EXERCISE PROMPT: Set out the material below as a Markdown table with two columns, No. and Text, giving each line its own numbered row and skipping the blank lines.

/---

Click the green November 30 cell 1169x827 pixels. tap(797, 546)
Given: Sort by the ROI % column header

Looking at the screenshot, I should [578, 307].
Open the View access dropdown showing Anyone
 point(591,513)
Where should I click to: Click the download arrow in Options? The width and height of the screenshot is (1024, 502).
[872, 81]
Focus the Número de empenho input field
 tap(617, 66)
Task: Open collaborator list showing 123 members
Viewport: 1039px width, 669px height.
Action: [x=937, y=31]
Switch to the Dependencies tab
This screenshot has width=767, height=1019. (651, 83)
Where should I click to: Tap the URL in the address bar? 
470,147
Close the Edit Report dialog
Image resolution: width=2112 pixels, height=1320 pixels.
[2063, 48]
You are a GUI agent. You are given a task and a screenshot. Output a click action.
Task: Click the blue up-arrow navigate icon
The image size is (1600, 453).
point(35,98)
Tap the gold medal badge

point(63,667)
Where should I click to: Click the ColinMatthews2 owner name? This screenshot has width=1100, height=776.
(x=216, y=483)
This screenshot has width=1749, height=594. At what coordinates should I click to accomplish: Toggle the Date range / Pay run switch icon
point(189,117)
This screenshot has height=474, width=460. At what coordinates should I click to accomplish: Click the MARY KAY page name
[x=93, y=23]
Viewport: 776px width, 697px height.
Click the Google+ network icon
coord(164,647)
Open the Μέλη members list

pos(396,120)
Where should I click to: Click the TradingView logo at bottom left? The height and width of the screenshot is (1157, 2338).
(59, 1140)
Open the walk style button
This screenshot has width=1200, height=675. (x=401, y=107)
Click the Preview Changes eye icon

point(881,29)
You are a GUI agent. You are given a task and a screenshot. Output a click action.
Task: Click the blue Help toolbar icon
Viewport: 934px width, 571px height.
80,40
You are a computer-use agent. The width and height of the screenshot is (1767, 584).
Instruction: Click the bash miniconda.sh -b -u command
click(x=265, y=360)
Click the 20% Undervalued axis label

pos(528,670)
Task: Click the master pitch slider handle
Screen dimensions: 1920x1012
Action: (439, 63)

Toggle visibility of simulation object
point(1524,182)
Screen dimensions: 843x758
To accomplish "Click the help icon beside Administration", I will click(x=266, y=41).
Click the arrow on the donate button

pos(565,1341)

\---

OUTPUT:
| No. | Text |
|---|---|
| 1 | Click the green November 30 cell 1169x827 pixels. tap(797, 546) |
| 2 | Given: Sort by the ROI % column header |
| 3 | Looking at the screenshot, I should [578, 307]. |
| 4 | Open the View access dropdown showing Anyone |
| 5 |  point(591,513) |
| 6 | Where should I click to: Click the download arrow in Options? The width and height of the screenshot is (1024, 502). |
| 7 | [872, 81] |
| 8 | Focus the Número de empenho input field |
| 9 |  tap(617, 66) |
| 10 | Task: Open collaborator list showing 123 members |
| 11 | Viewport: 1039px width, 669px height. |
| 12 | Action: [x=937, y=31] |
| 13 | Switch to the Dependencies tab |
| 14 | This screenshot has width=767, height=1019. (651, 83) |
| 15 | Where should I click to: Tap the URL in the address bar?  |
| 16 | 470,147 |
| 17 | Close the Edit Report dialog |
| 18 | Image resolution: width=2112 pixels, height=1320 pixels. |
| 19 | [2063, 48] |
| 20 | You are a GUI agent. You are given a task and a screenshot. Output a click action. |
| 21 | Task: Click the blue up-arrow navigate icon |
| 22 | The image size is (1600, 453). |
| 23 | point(35,98) |
| 24 | Tap the gold medal badge |
| 25 | point(63,667) |
| 26 | Where should I click to: Click the ColinMatthews2 owner name? This screenshot has width=1100, height=776. |
| 27 | (x=216, y=483) |
| 28 | This screenshot has width=1749, height=594. At what coordinates should I click to accomplish: Toggle the Date range / Pay run switch icon |
| 29 | point(189,117) |
| 30 | This screenshot has height=474, width=460. At what coordinates should I click to accomplish: Click the MARY KAY page name |
| 31 | [x=93, y=23] |
| 32 | Viewport: 776px width, 697px height. |
| 33 | Click the Google+ network icon |
| 34 | coord(164,647) |
| 35 | Open the Μέλη members list |
| 36 | pos(396,120) |
| 37 | Where should I click to: Click the TradingView logo at bottom left? The height and width of the screenshot is (1157, 2338). |
| 38 | (59, 1140) |
| 39 | Open the walk style button |
| 40 | This screenshot has width=1200, height=675. (x=401, y=107) |
| 41 | Click the Preview Changes eye icon |
| 42 | point(881,29) |
| 43 | You are a GUI agent. You are given a task and a screenshot. Output a click action. |
| 44 | Task: Click the blue Help toolbar icon |
| 45 | Viewport: 934px width, 571px height. |
| 46 | 80,40 |
| 47 | You are a computer-use agent. The width and height of the screenshot is (1767, 584). |
| 48 | Instruction: Click the bash miniconda.sh -b -u command |
| 49 | click(x=265, y=360) |
| 50 | Click the 20% Undervalued axis label |
| 51 | pos(528,670) |
| 52 | Task: Click the master pitch slider handle |
| 53 | Screen dimensions: 1920x1012 |
| 54 | Action: (439, 63) |
| 55 | Toggle visibility of simulation object |
| 56 | point(1524,182) |
| 57 | Screen dimensions: 843x758 |
| 58 | To accomplish "Click the help icon beside Administration", I will click(x=266, y=41). |
| 59 | Click the arrow on the donate button |
| 60 | pos(565,1341) |